I emailed them directly as well, asking for help (figured why not?), but, wanted ask the pros here as well! :mug:
Thanks for any help or advice!
An easy approach might be something like this:
10# British Pale malt
1# Crystal 80L
Mash at 152-154 for 60 minutes; sparge with enough water to collect 6.5 gallons.
1/4 oz Cascades (5.5%) @ 60 & 45 min
1/4 oz Hallertau (3.1%) @ 15 & 10 min
Add orange zest (or 1/2 oz sweet orange peel,) 1 oz fresh ginger & cinnamon stick for last 10 min of boil
1/2 oz Hallertau at flameout
Pitch with London Ale yeast (or your favorite strain.)

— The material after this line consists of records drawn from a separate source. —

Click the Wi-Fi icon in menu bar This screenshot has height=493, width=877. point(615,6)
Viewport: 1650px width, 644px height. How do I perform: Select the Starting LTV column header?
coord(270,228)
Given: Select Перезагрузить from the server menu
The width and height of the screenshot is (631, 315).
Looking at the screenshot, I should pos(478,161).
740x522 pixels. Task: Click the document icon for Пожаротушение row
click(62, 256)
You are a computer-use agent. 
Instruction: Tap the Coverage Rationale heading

Add 1# buckwheat honey to fermenter after 3-4 days.
Rack to secondary, adding orange zest & cinnamon stick.
Bottle & enjoy!
OG = 1.066, FG (est) = 1.016
SRM = 12
At 14 IBUs, this will definitely be a malty brew!
Barley's responded, saying Charlie Papazian's Holiday Cheer was very similar - from research online:
7 lbs. light malt extract
1 lb honey
1/2 lb Crystal 60L
2 oz black patent
2 oz Cascade Hops (60 minutes)
1 oz Saaz Hops (2 minutes)
6-inches stick cinnaon
zest from 4 oranges
California Ale yeast
I was hoping for an all grain version, but, your modification will work (it's the spices that seem to do the trick), so, thanks for the reply, CastleHollow! Cheers!

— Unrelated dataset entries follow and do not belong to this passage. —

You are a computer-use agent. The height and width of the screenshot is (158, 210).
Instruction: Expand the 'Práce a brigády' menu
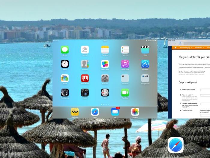coord(186,48)
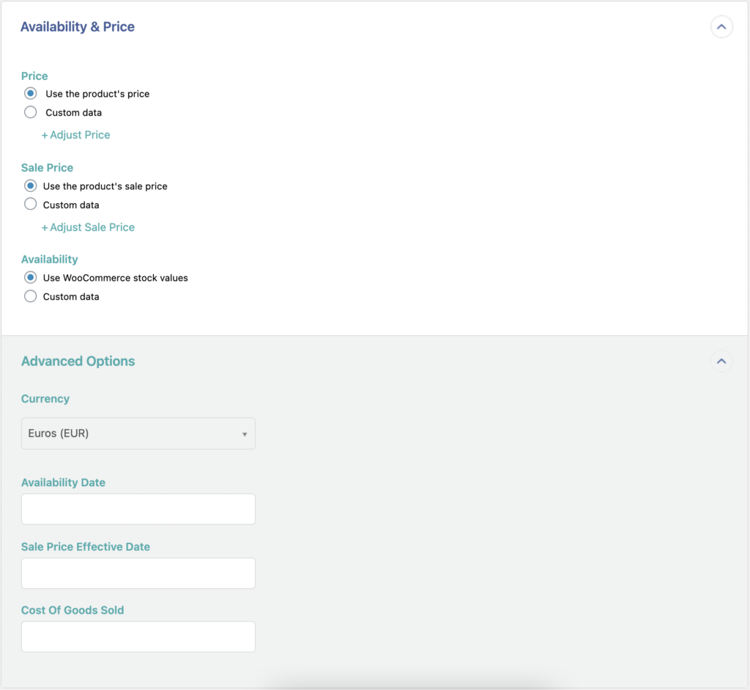Click the 'Availability & Price' section heading
This screenshot has width=750, height=690.
click(77, 26)
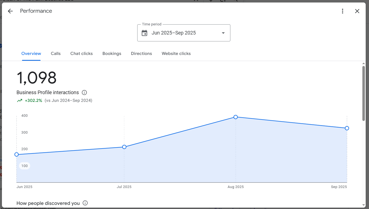Open the Chat clicks tab
Image resolution: width=369 pixels, height=209 pixels.
tap(82, 54)
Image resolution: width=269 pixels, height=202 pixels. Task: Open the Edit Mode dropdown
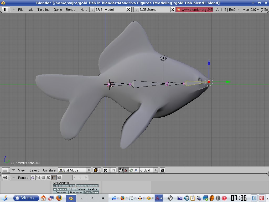pyautogui.click(x=74, y=170)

What do you think about adding some Molasses to that recipe as well? Or is that going too far? How much if not? :D
What would change if you substituted Papazian's Black Patent Malt with Special B?

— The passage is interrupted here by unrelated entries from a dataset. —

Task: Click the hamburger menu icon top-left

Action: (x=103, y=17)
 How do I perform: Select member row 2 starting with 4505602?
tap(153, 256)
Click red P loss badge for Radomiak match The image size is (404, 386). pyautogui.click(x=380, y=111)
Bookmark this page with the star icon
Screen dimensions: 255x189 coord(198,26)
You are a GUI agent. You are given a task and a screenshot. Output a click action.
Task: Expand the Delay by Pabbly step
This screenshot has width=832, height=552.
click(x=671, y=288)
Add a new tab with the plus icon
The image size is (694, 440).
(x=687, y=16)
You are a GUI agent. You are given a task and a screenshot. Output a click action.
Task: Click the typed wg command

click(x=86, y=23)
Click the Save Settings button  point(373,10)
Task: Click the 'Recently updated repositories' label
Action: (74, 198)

Black patent gives stouts that sharp, roasty flavor, and it's pretty dark. You find Special B in a lot of Belgians, and imparts more of a sweeter, sometimes raisiny-like character. It's also lighter, so I think your beer will be more in the red range instead of brown/black.
I actually emailed the recipe into my brew pub, and they gave some advice here and there, leaving me with the following recipe - I also scaled back on the hop schedule to make it a little easier:
10.00 lb Pale Malt (2 Row) US
1.00 lb Crystal Malt - 80L
1.00 lb Honey (flame out)
.25 lb Molasses (flame out)
1.00 oz Cascade - Boil 60.0 min
1.00 oz Hallertauer - Boil 2.0 min
1.00 oz Ginger Root (Boil 10.0 mins)
2 Cinnamon Sticks (Boil 10.0 mins)
2.00 oz Orange Zest (Boil 10.0 mins)
1 pkg London ESB (Wyeast Labs #1968)
They totally recommended Molasses - I was thinking 1/4 of a lb, as to not be too overpowering.
They also recommended the 1968 yeast as the American Ale strains would be too drying for the mix.
How's she look?
Looks like a good recipe to me. Their hop schedule will bring the IBUs more in range for what I would expect in this kind of ale, and I like their spice additions. The London Ale strain will leave you with a malty, sweeter profile which I think will be good for this beer. Brew away!
Would WLP002 work ok for this recipe?